Following this line of thought, Branko Fučić has in 1953, publishing Plomin tablet for the first time, formed an alternative theory according to which the relief

...should be looked upon as a primitive provincial work of Late Antique (either pagan or Christian), or as an early Romanesque work, which after the period of wattle ornamentation reintroduces human figure into sculptural works. At any case, the connections of monument with the Late Antique plastics are beyond any doubt. They represent either the very much alive Antique tradition, or the imitation of the medieval carver of some Antique template.

Reflecting on Fučić's alternative interpretation, academician Ljubo Karaman has laid his arguments, deciding for a medieval origin of the relief.

Following Karaman's arguments and his own later iconographic studies, Fučić has voiced an opinion that this figure represents Saint George—a saint to whom Plomin church is dedicated to. This conclusion was induced by the attribute the Plomin tablet figure hold in his hand. Fučić was unable to identify the object in the (back then) available repertoire of Roman plastics attributes that would match with the attribute of Plomin tablet figure. These were not fork or a fish gig but a three-leaved branch, a symbol of vegetation; it must have been an abbreviation for the conception of vegetation.

Christian iconography can interpret that attribute by a palm branch—of course, in a stylised, non-naturalistic form—and palm is a symbol of martyrs. Saint George only in the time of Crusades has become an idolized knight, horse-rider, dragon-slayer.
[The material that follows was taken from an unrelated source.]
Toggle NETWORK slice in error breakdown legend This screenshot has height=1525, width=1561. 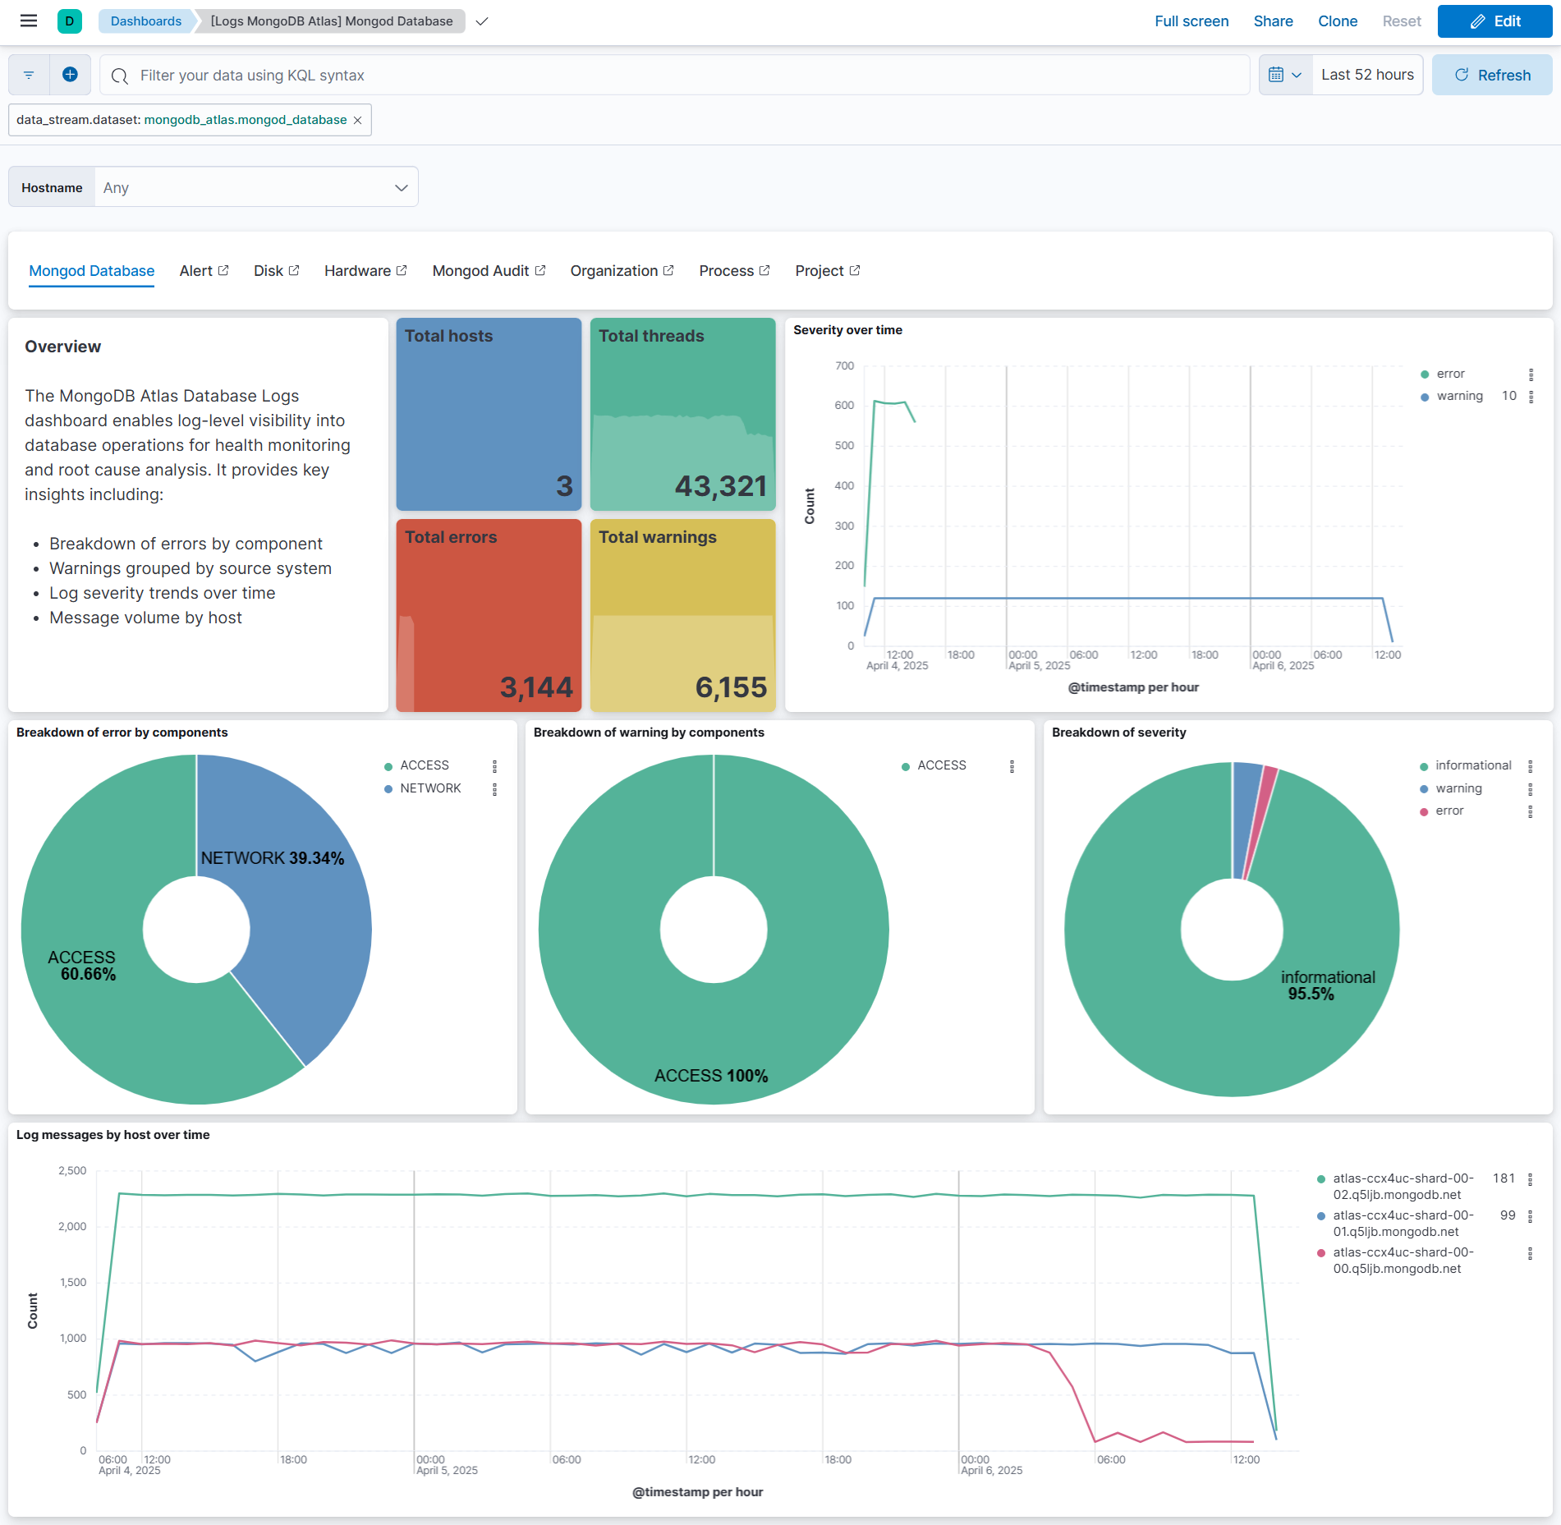(x=430, y=788)
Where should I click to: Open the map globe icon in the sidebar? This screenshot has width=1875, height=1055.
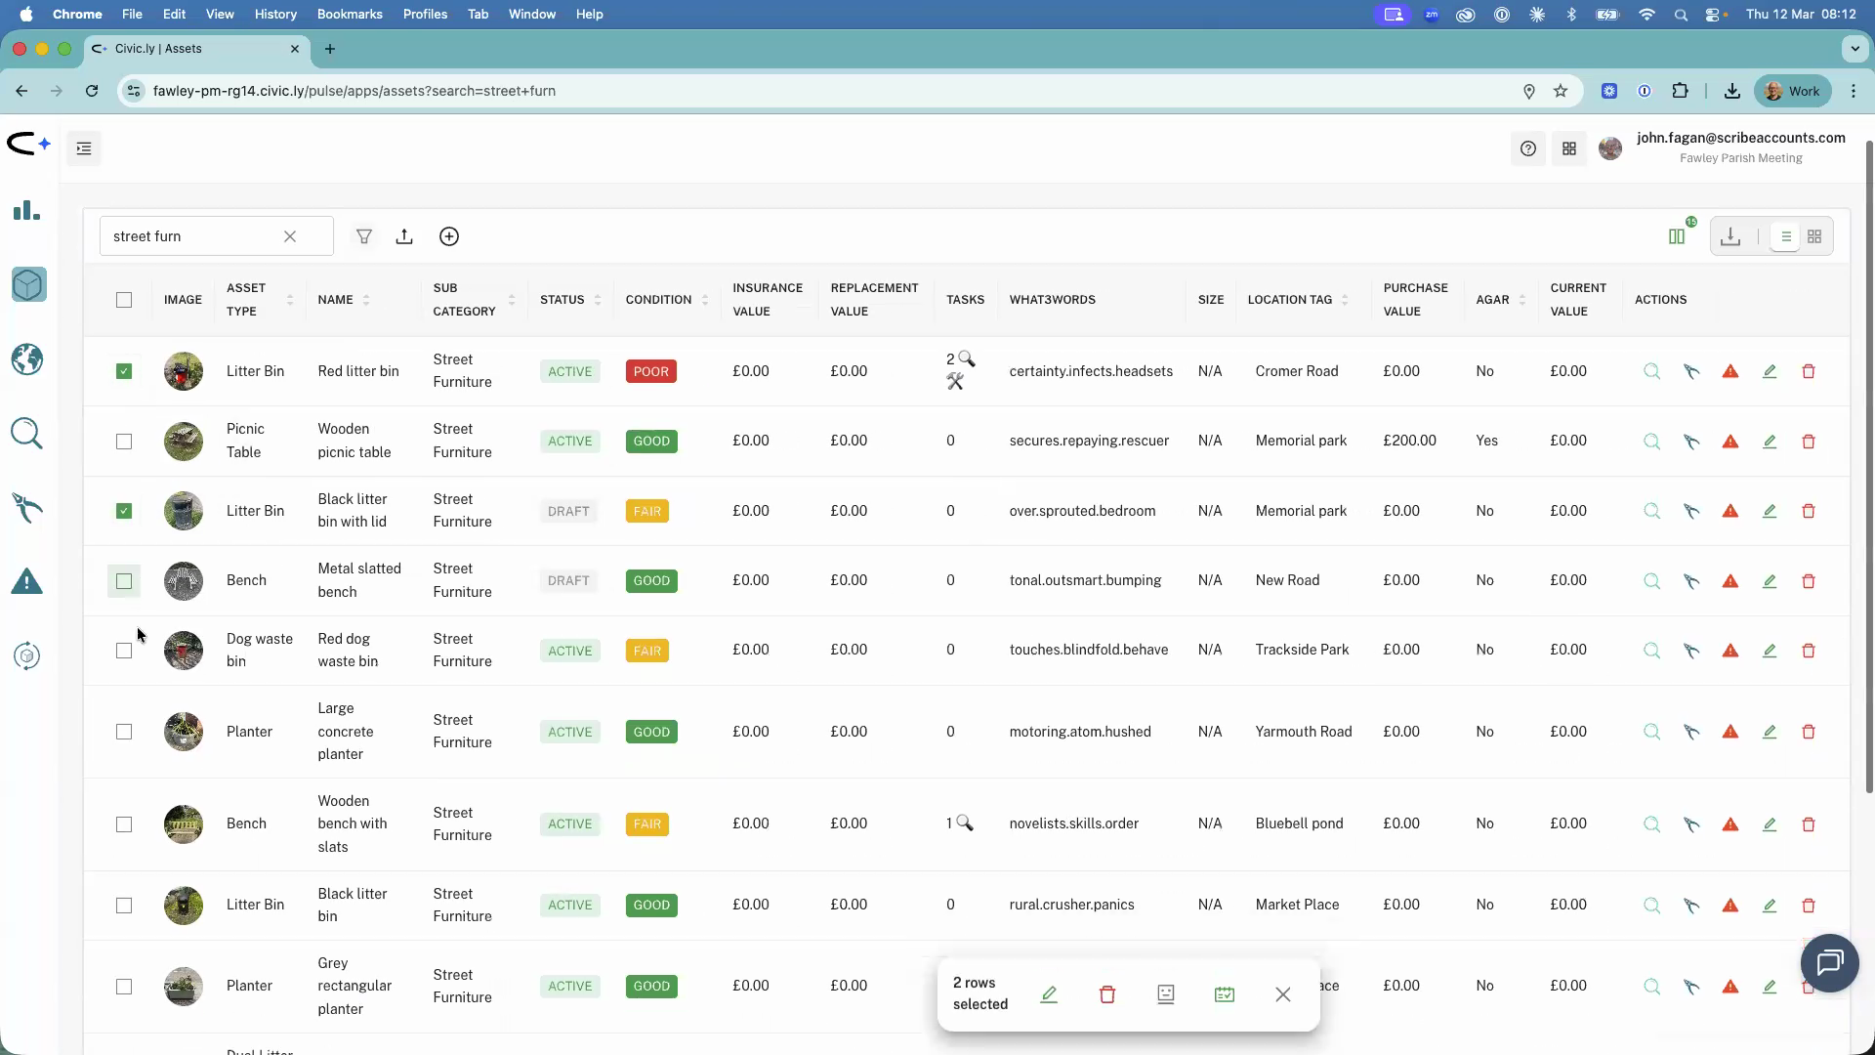click(x=27, y=359)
In older Christian iconography he is but a messenger of faith and a martyr, and hence the martyr palm would suffice as an adequate attribute. By comparing the Plomin tablet figure with the remains of fresco from the ruinous church of Saint George near Vrbnik on the island of Krk, where this saint is portrayed not with one vegetational attribute but with two (holding one in each hand), Fučić has interpreted this unusual, exceptional iconography as a contamination of the perception of Saint George the martyr (holding a palm in his hand) with a perception of Croatian folk "green George" (Croatian: zeleni Juraj) which carries spring greenery in his hand.
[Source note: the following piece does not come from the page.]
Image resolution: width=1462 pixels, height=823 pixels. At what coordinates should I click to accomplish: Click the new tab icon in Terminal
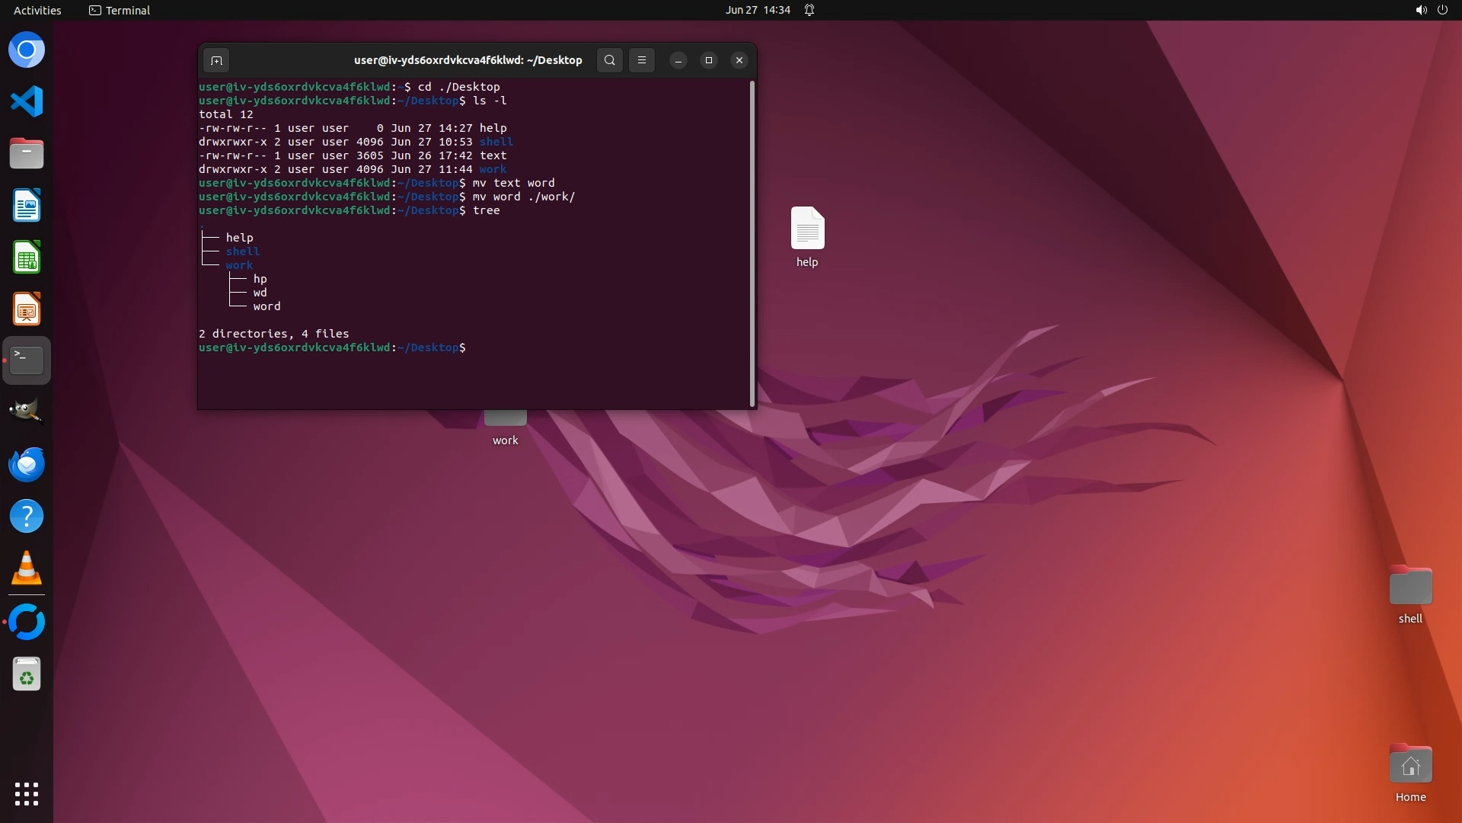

In his later work, Fučić concludes that he was a secondary path to a proper solution. Later he summarily describes the problem and solutions as follows:
1. Neither in the East nor in the West is there any extant artwork of Saint George before the 10th century.
2. If a carver from the 11th century (to which the Glagolitic inscription is dated) had in mind to display Saint George, it is beyond any doubt that he would have carved the essential saintly attribute, the aureola, which is absent from this monument.
3. The relief is — concordantly — older. Fučić argues for his initial dating to the Late Antique period.
4. Another interpretation becomes apparent, where the Plomin tablet figures represents ancient, antique "green George", a pagan Silvanus with vegetational attribute in hand, as can be seen in a similar iconography on one antique Istrian relief in the Buzet museum.

Glagolitic inscription is, therefore, secondary; it's graffiti. The fact that the relief was embedded in a church wall was conditioned by a subsequent folk reinterpretation, which in the imagery of Silvanus saw a portrait of Saint George, though probably still contaminated with the earlier conception of "green George".